[Document]:

2007-04-12 Thread Simon Marlow

Max Battcher wrote:

This may be completely off the mark, I'm entirely ignorant of how
partial repositories work (and I've not had the reason to work with
one thus far), but does darcs need the url symlink patches anyway?

Why can't darcs just take on the lazy behavior whenever a patch just
doesn't exist or is perhaps an empty file or some other similar
thing...  ie, in that changes -v when it needs the information in a
patch and the patch isn't available couldn't it just attempt an
auto-pull of that patch from _darcs/prefs/defaultrepo, unless some
alternative is specified in an argument?


This sounds like much more reasonable behaviour than auto-downloading from the 
original location that was specified with 'darcs get'.


I find it hard to pin down exactly what I dislike about --lazy, but it's 
something like this: I think of 'darcs get' as like 'cp', but with --lazy it 
would be like 'ln -s'.  You're specifying exactly what the requirements are -- 
that the source repository doesn't move -- but to me that's an unreasonable 
requirement.  The 'cp' semantics are pure, but the 'ln -s' semantics put your 
repository in the IO monad!

[Problem details]:
Answer these questions about the message on darcs and --lazy above.
(a) According to the quoted suggestion, from what location could darcs attempt an auto-pull of a missing patch?
(b) Which command does the writer say 'darcs get' is like, and which would it be like with --lazy?
(c) What requirement does the writer call unreasonable?

[Supplied material]:

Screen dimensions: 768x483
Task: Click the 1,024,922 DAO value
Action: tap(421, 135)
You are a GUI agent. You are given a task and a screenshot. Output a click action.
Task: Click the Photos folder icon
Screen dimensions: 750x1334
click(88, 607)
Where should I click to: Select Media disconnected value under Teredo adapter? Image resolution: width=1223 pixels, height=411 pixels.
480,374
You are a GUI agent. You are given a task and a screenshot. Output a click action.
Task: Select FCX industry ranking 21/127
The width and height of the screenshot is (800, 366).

--

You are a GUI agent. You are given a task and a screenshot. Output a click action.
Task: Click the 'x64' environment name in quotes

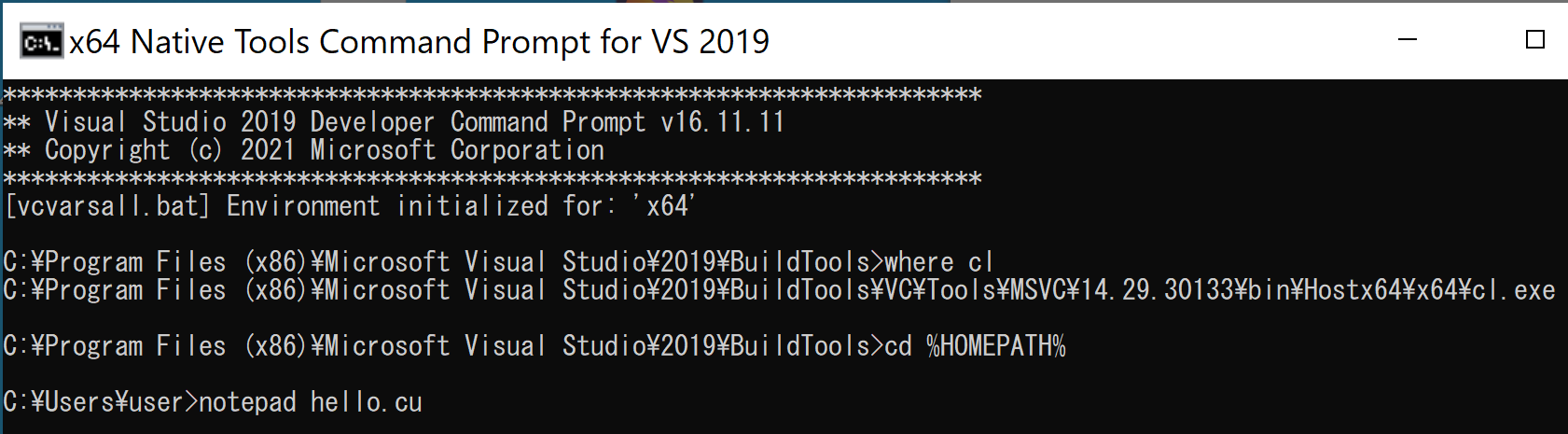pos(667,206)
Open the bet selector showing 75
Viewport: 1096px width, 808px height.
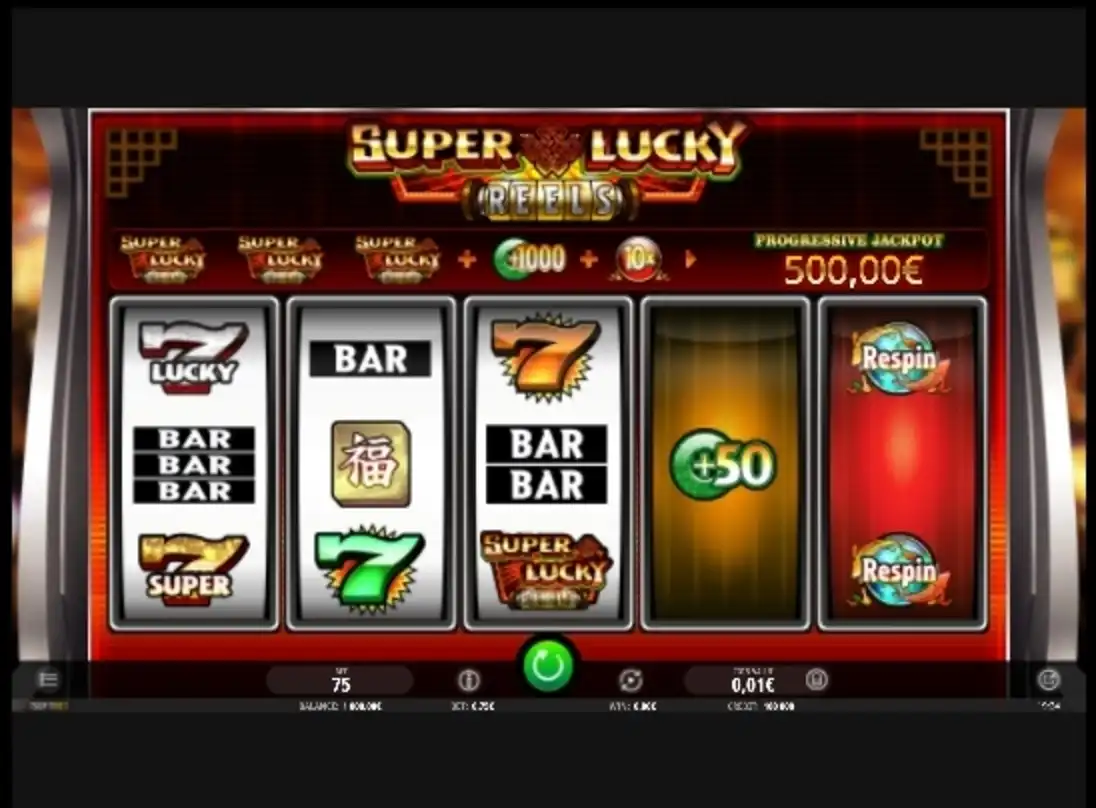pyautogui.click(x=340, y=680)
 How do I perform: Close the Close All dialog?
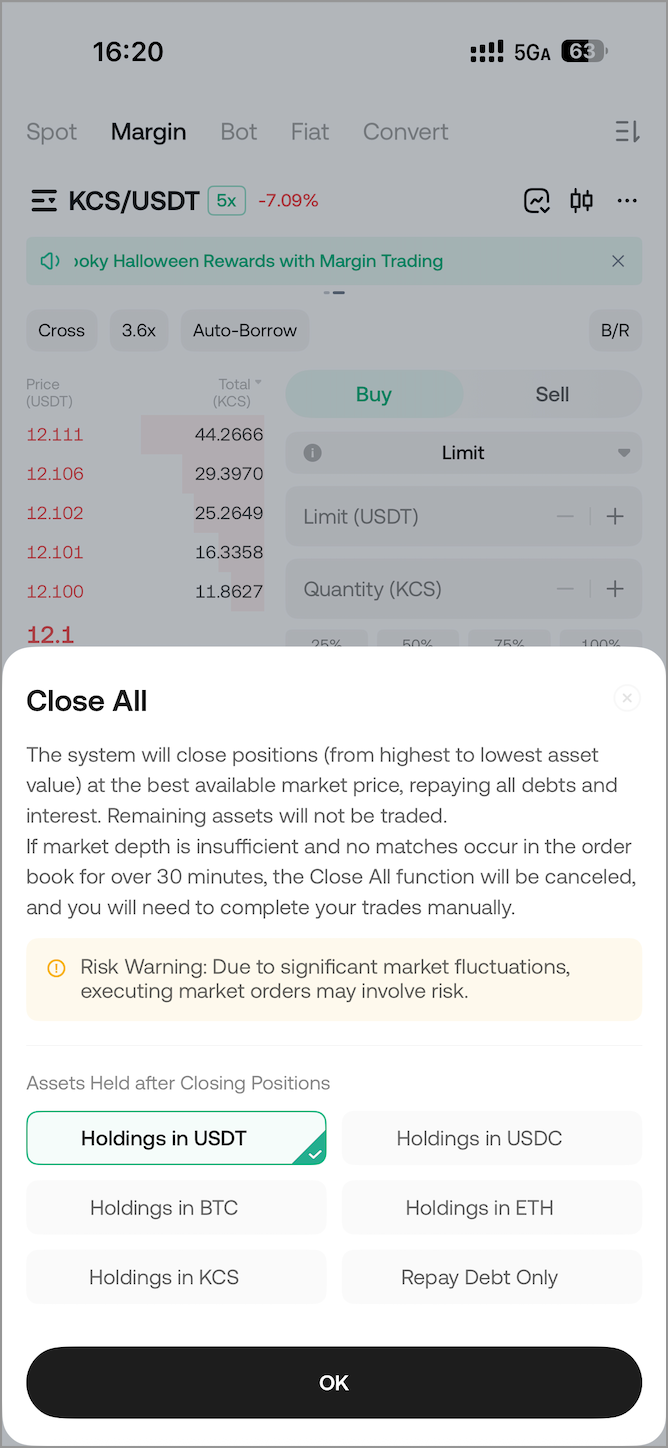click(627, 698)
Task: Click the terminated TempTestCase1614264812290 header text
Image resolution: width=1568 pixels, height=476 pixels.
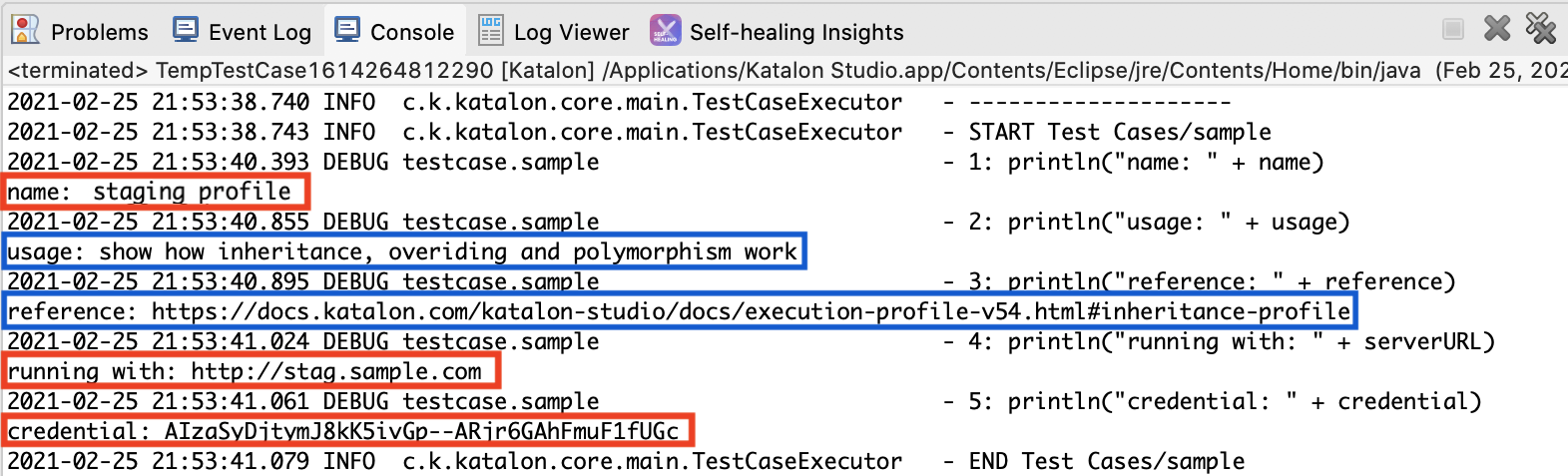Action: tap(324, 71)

--

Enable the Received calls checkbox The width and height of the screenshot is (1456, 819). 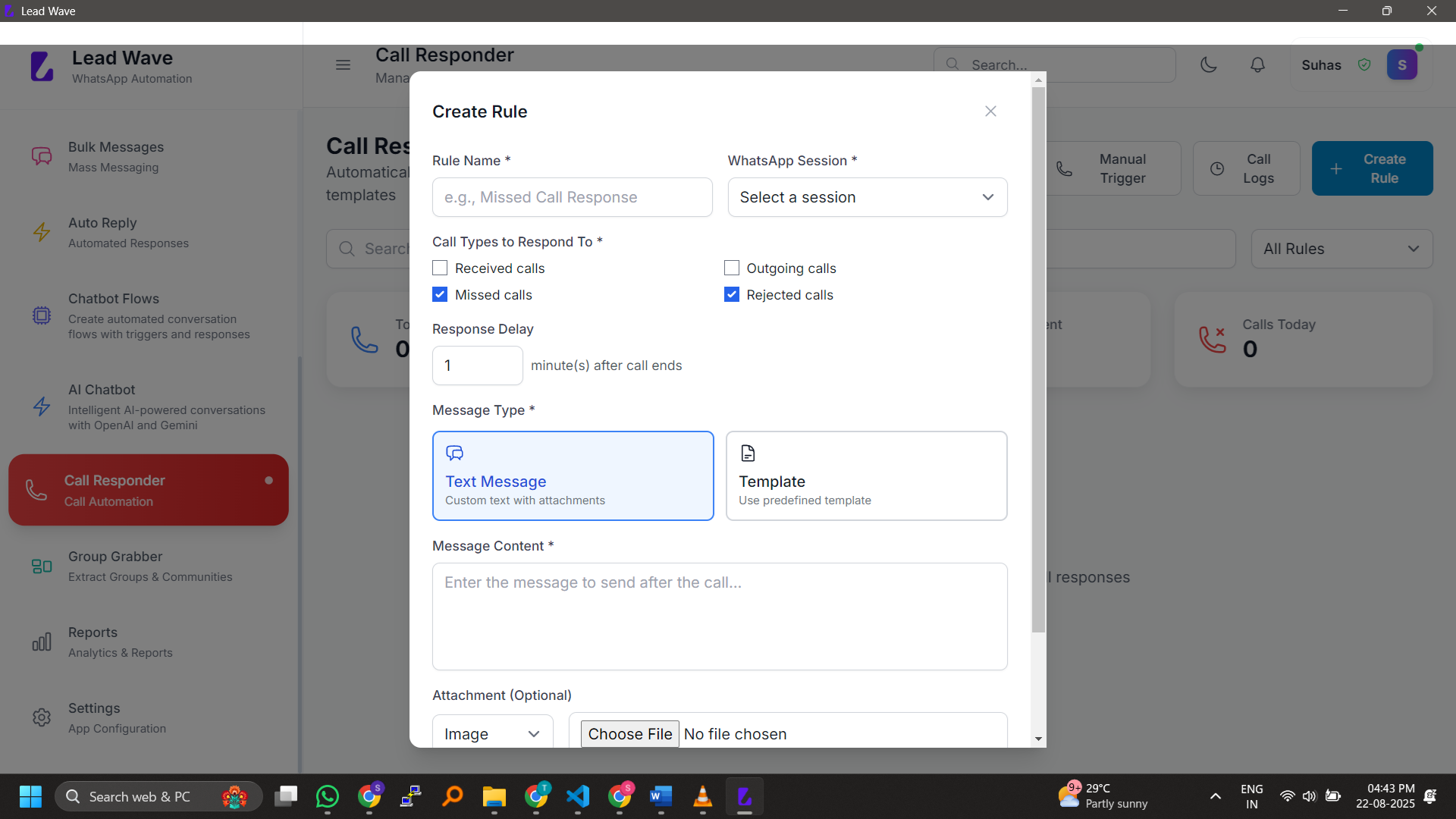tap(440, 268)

[Task response]:
(a) _darcs/prefs/defaultrepo
(b) It is like 'cp', and with --lazy it would be like 'ln -s'.
(c) The requirement that the source repository doesn't move.